Monday, Jun. 19, 1950

Jumpin' Opera

When Berlin-born Composer Lukas Foss first came to the U.S. 13 years ago, he used to worry about the European flavor of his music. Once he even went so far as to say: "I want to be considered an American composer ... one of the boys." At 27, blue-eyed Wunderkind Foss takes a little easier view of the matter. "Now," says he, "I set a Sandburg poem to music or a story by Mark Twain without thinking of being an American or not."

The Sandburg poem, Prairie, was the inspiration for a cantata by Foss which won him a citation from the New York Music Critics Circle in 1944. The Mark Twain story, The Celebrated Jumping Frog of Calaveras County, became the basis for a one-act opera which was produced last week by Manhattan's new After Dinner Opera Co. It was just about the livest and jumpin'est opera yet turned out by a young composer in the U.S.

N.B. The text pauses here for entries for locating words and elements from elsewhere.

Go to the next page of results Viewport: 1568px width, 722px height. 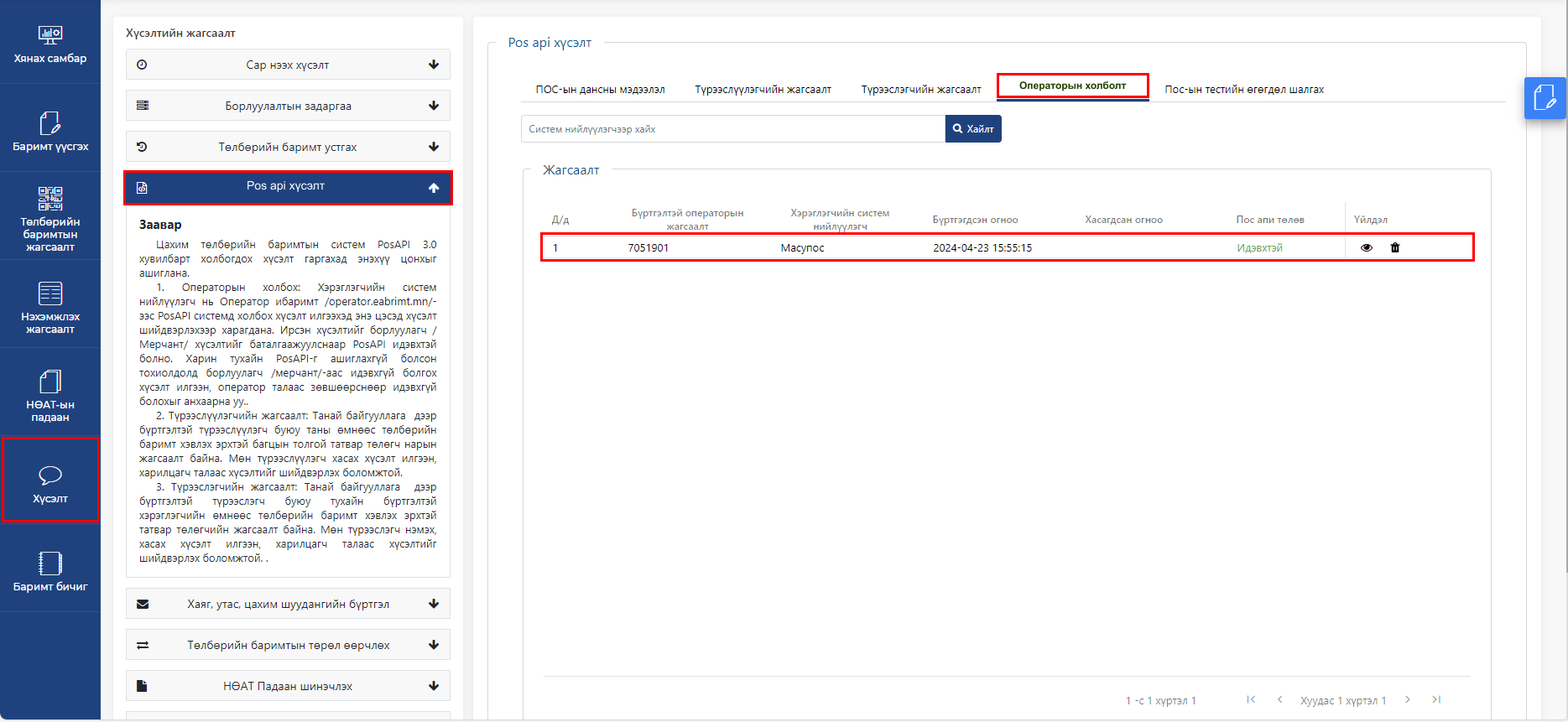pyautogui.click(x=1408, y=699)
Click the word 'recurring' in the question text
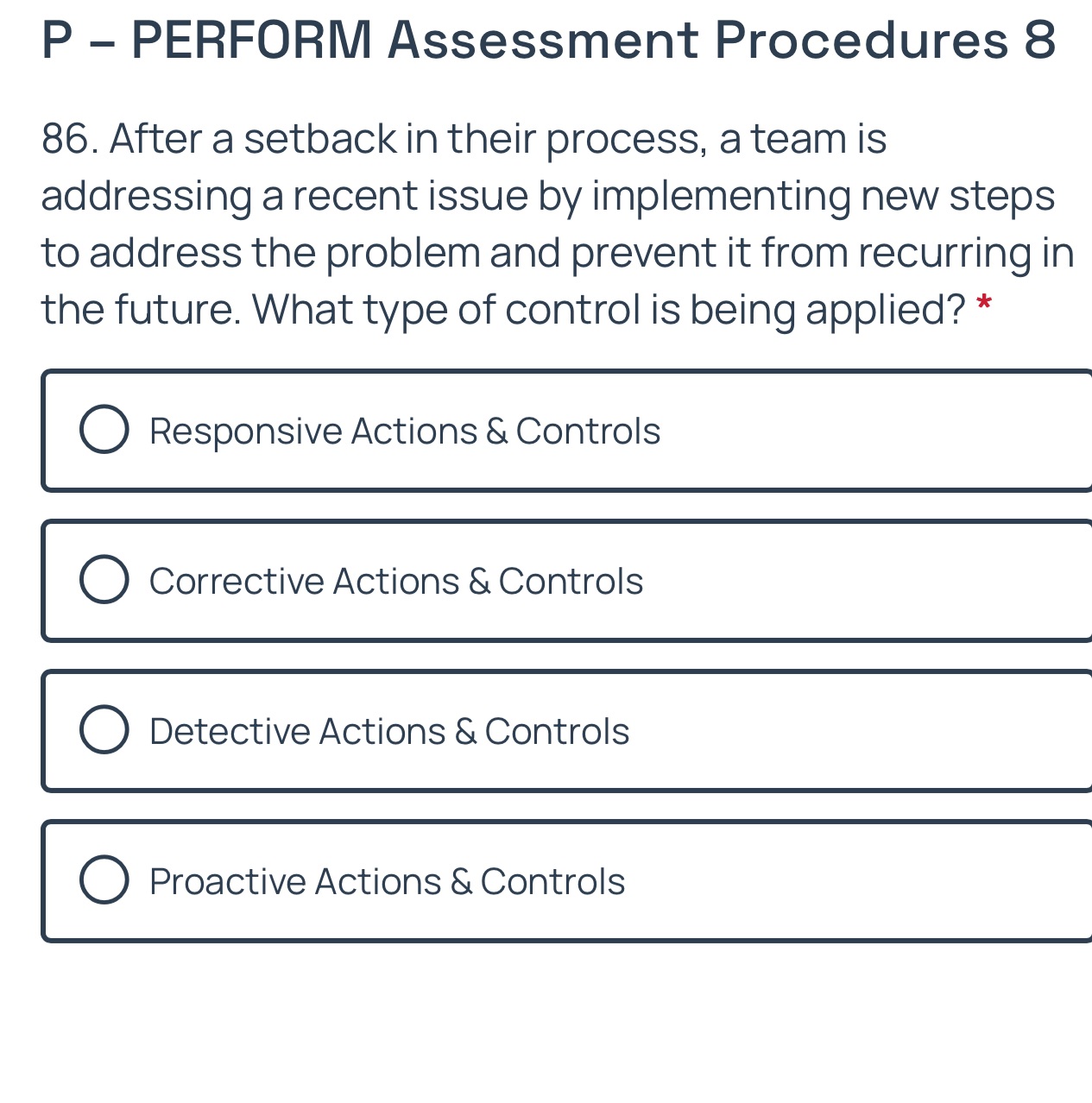 tap(944, 254)
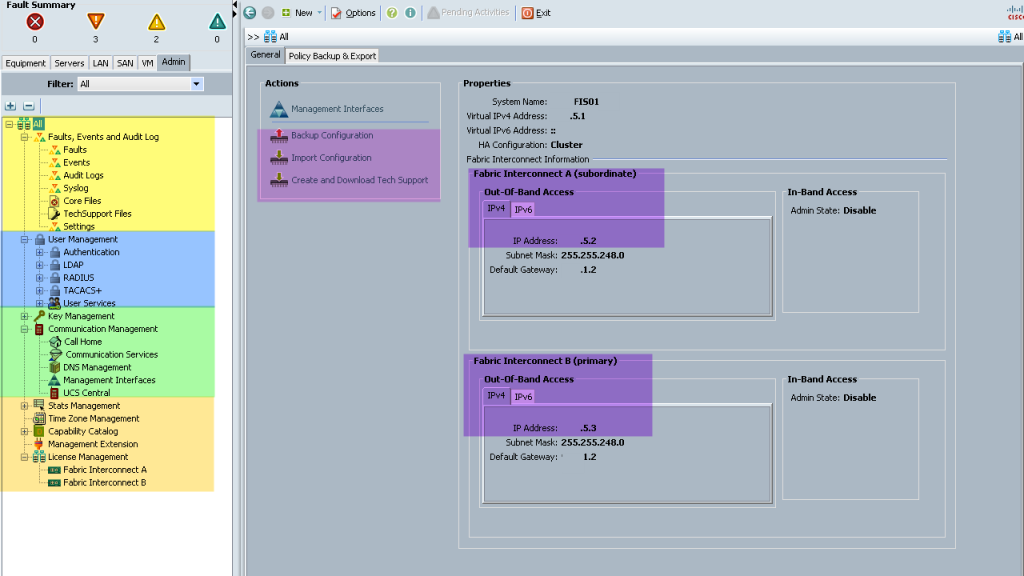Click the back navigation arrow icon
Viewport: 1024px width, 576px height.
point(249,12)
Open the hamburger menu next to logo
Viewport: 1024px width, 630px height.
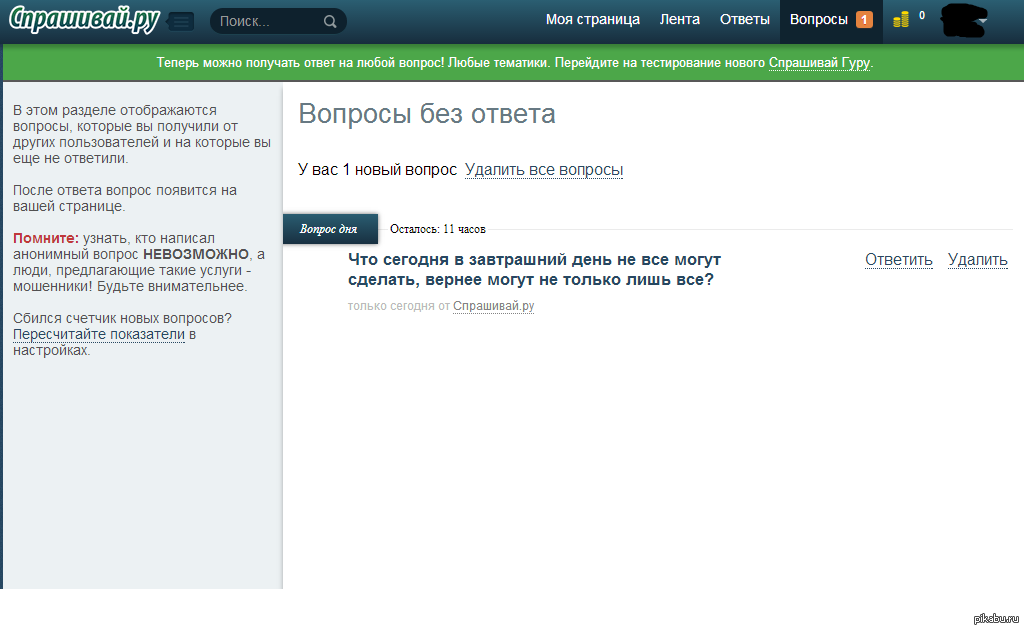(x=181, y=21)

Composer Foss hoped his opera had "the air of Mozartean opera buffa." Bright, inventive and folk-tuny, his score had a good deal of the air of Calaveras County as well as a Mozartean pace.

In Jean (The Duenna) Karsavina's libretto, the mustachioed gambler challenges champion frog Dan'l Webster's owner Smiley, then feeds Dan'l up on quail shot while the boys are outside laying their bets for the easy money. Before the contest comes off, the gambler strolls off for a mustache-twirling romance--which provides Composer Foss with an opportunity for some witty, satirical mustache-twirling music. Dan'l loses the contest, but the villain's villainies are found out, and he is brought to frontier justice.

With The Frog safely on its way (it gets another production at the Berkshire Music Festival next month), young Lukas Foss was already looking for a new libretto, "a longer and more serious one--but that doesn't mean everybody has to die at the end." He would have plenty of time to find one and work on it. He has resigned his post as pianist of the Boston Symphony Orchestra to spend next season in Italy as a winner of the American Academy in Rome's Prix de Rome.